::: Teks Bacaan

Ingin rasanya mewujudkan harapan orangtua untuk dapat menghafal alquran. Jangankan 30 juz, juz amma saja aku hanya beberapa dan itupun surat pendek. Sekolahku dulu selalu di negeri, tak ada pengetahuan agama atau alquran yang mendalam. Hanya sebatas pengetahuan agama yang umum saja.

Solat wajib, ketika baca surat pilihan, pilihanku bahkan sering jatuh pada surat yang umum alias An-nas, Al-ikhlas, Al-falaq, Al-kautsar, dan Al-Asr. Hanya beberapa kali membaca surat lain. bukan mengapa, karena memang hanya surat itu yang kuhapal sepenuhnya. Dulu sewaktu kecil aku pernah di tes bapak juz amma, bisa, dulu bisa. Tapi sekarang entah pada kemana hapalan itu. Astaghfirullah.. Padahal ya aku hapal lagu nya om Syakh Rukh Khan.

::::::
::: Data Tercatat

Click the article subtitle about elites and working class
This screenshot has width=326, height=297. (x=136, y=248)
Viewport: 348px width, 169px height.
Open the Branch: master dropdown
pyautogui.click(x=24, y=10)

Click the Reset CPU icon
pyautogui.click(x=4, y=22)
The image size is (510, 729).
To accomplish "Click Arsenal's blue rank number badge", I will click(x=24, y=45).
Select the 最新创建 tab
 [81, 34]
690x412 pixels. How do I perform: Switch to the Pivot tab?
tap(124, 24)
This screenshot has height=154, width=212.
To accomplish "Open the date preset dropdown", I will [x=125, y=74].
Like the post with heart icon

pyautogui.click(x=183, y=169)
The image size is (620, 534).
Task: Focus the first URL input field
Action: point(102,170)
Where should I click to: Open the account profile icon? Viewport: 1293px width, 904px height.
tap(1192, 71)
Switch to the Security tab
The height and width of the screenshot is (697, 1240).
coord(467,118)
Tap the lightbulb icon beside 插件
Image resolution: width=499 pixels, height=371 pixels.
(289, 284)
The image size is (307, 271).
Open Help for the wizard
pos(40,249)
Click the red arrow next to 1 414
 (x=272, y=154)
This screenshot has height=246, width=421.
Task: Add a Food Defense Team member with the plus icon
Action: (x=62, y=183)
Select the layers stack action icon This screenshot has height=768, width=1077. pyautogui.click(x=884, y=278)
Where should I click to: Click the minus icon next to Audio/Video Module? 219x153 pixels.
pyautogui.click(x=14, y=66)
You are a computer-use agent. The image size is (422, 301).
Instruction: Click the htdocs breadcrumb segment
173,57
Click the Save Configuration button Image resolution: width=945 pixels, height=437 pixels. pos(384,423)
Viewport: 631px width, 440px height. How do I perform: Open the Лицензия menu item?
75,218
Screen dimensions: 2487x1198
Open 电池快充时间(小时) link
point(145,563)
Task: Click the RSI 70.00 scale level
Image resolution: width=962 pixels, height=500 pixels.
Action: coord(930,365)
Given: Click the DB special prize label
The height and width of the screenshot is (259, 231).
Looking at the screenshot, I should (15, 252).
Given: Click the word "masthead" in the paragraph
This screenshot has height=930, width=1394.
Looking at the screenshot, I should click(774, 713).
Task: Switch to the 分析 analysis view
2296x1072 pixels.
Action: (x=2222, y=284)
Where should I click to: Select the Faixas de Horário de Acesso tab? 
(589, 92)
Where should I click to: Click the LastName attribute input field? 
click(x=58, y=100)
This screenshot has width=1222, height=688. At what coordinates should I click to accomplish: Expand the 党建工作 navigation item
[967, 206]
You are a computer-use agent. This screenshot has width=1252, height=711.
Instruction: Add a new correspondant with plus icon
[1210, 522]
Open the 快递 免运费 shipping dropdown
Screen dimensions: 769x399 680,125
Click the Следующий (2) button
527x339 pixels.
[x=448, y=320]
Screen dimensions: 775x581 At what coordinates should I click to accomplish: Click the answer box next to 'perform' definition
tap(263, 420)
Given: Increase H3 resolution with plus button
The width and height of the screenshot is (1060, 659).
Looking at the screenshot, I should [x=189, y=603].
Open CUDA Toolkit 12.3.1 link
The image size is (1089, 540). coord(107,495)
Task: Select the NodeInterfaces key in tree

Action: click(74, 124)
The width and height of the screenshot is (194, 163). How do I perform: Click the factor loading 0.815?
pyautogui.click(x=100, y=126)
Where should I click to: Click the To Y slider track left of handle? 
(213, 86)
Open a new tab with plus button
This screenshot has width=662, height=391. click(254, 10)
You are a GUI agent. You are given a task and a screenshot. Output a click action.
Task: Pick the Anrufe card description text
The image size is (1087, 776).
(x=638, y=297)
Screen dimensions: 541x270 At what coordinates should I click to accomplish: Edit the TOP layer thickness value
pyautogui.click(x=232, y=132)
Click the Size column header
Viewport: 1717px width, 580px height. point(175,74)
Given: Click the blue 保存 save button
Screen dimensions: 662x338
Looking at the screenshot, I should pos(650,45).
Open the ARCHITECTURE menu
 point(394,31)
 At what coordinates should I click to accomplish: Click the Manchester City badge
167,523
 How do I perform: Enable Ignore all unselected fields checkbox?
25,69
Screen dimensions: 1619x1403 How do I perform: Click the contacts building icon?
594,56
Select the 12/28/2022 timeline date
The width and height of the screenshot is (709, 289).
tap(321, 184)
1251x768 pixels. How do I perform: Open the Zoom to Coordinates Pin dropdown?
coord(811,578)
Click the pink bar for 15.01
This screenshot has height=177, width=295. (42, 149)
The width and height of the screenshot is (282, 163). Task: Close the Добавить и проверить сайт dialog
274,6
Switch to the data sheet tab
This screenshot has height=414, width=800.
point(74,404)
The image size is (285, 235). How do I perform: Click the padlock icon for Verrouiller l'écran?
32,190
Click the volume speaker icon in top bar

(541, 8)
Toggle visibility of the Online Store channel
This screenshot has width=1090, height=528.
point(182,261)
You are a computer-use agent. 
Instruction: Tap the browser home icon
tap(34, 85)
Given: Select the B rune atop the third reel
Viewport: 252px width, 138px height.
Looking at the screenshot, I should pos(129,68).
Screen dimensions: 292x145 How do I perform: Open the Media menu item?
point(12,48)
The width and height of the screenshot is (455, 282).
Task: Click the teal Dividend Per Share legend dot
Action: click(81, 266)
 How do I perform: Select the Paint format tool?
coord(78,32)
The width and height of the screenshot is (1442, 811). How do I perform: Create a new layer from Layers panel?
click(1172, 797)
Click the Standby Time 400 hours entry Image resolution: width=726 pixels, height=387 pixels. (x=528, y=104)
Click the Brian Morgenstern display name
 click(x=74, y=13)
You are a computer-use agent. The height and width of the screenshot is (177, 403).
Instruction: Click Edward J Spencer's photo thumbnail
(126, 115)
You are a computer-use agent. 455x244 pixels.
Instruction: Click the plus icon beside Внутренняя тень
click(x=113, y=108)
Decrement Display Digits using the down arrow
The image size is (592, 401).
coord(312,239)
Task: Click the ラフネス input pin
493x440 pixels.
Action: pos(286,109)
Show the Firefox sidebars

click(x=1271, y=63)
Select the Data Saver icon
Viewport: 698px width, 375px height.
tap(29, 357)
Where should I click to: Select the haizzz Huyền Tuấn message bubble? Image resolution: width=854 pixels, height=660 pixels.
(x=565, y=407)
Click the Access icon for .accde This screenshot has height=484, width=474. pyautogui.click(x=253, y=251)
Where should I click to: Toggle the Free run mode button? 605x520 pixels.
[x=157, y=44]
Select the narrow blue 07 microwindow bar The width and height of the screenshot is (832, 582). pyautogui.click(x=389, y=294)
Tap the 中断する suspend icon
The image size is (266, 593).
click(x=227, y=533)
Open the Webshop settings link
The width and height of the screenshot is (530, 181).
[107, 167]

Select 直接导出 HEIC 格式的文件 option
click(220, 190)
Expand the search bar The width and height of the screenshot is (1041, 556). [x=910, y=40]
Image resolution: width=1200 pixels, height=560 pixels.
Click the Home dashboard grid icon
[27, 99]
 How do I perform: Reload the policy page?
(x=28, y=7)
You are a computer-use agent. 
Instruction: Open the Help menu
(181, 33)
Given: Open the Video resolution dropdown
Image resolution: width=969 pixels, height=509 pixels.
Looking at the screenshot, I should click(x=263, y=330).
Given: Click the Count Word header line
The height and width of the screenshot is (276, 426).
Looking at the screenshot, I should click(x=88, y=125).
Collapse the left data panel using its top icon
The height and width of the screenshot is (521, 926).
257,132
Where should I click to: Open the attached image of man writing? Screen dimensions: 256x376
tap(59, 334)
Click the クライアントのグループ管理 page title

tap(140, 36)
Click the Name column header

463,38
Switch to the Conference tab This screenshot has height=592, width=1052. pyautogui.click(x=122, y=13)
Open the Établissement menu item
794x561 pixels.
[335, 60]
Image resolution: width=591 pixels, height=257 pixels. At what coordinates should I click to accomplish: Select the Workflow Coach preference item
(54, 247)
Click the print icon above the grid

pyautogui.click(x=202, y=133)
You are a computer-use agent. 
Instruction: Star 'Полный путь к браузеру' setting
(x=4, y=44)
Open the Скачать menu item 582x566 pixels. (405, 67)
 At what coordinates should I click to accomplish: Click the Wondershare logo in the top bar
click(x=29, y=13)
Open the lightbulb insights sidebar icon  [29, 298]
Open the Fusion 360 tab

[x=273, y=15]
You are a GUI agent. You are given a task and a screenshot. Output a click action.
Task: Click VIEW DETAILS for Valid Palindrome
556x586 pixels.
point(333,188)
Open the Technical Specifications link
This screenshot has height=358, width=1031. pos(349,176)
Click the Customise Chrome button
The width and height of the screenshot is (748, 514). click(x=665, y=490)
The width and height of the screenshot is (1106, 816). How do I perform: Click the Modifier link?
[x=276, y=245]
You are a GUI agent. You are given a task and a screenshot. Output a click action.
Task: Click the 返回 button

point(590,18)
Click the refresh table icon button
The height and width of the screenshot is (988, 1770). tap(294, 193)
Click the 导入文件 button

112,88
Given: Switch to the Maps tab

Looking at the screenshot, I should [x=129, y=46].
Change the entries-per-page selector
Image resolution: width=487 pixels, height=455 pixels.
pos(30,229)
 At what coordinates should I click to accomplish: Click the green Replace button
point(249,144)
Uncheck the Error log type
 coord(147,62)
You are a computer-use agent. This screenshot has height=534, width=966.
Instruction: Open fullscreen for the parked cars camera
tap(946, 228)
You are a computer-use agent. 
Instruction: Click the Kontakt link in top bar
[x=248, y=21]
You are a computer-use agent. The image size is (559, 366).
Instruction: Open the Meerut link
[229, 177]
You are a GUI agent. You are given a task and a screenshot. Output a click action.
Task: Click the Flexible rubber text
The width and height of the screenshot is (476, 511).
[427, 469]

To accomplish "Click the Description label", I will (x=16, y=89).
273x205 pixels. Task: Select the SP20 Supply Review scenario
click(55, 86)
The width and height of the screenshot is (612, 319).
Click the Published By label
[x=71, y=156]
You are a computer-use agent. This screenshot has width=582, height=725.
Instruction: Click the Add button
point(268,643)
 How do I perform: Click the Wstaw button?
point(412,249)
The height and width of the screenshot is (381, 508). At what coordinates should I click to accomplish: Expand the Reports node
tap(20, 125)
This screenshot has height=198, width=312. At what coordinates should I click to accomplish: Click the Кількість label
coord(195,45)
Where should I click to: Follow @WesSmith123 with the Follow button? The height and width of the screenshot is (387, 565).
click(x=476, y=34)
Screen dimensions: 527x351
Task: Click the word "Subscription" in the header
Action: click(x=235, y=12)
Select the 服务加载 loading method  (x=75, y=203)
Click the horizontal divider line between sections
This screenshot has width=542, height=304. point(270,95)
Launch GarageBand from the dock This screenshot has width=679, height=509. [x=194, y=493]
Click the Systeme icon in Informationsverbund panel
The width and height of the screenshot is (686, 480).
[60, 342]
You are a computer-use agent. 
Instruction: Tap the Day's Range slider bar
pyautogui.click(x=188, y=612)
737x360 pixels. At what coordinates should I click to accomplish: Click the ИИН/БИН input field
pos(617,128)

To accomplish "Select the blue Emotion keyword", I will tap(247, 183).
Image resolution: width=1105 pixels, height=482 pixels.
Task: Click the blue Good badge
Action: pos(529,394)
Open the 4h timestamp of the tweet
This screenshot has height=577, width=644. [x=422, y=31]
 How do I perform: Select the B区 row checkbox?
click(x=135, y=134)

::::::

**Daftar Tugas:**
1 - Sajikan baris-baris daftar di atas sebagai tabel Markdown berkolom "No" dan "Baris", mulai dari baris yang memuat "the top bar" sampai dengan baris yang memuat "point(333,188)". Lewati baris kosong.
2 - Teruskan tulisan tentang keinginan menghafal Al-Qur'an di atas, mulai setelah kalimat terakhirnya.

**Hasil yang Diharapkan:**
1 -
| No | Baris |
|---|---|
| 1 |  At what coordinates should I click to accomplish: Click the Wondershare logo in the top bar |
| 2 | click(x=29, y=13) |
| 3 | Open the lightbulb insights sidebar icon  [29, 298] |
| 4 | Open the Fusion 360 tab |
| 5 | [x=273, y=15] |
| 6 | You are a GUI agent. You are given a task and a screenshot. Output a click action. |
| 7 | Task: Click VIEW DETAILS for Valid Palindrome |
| 8 | 556x586 pixels. |
| 9 | point(333,188) |

2 -
Sadar bahwa menghafal alquran menjadi hal sulit diusia ini, aku mencoba meminimalisasinya dengan tetap selalu membaca alquran setiap hari. Harus setiap hari. Ingat, harapan orangtua sudah hampir pupus untuk anaknya jadi hafidz. Jadi aku harus membuat mereka bahagia meskipun sedikit. Membiasakan membaca alquran dan mencoba memahaminya. 

Menunjukkan bahwa, ini lho buk pak, anakmu, anak yang sudah kalian didik. Ini hasil dari didikan kalian yang luar biasa. 

Doakan anakmu, bisa mewujudkan mimpi kalian melalui anak-anakku kelak, melalui cucu kalian buk, pak. Mohon restu dan doa dari kalian. Terimakasih kalian sudah membaca dan turut mendoakan.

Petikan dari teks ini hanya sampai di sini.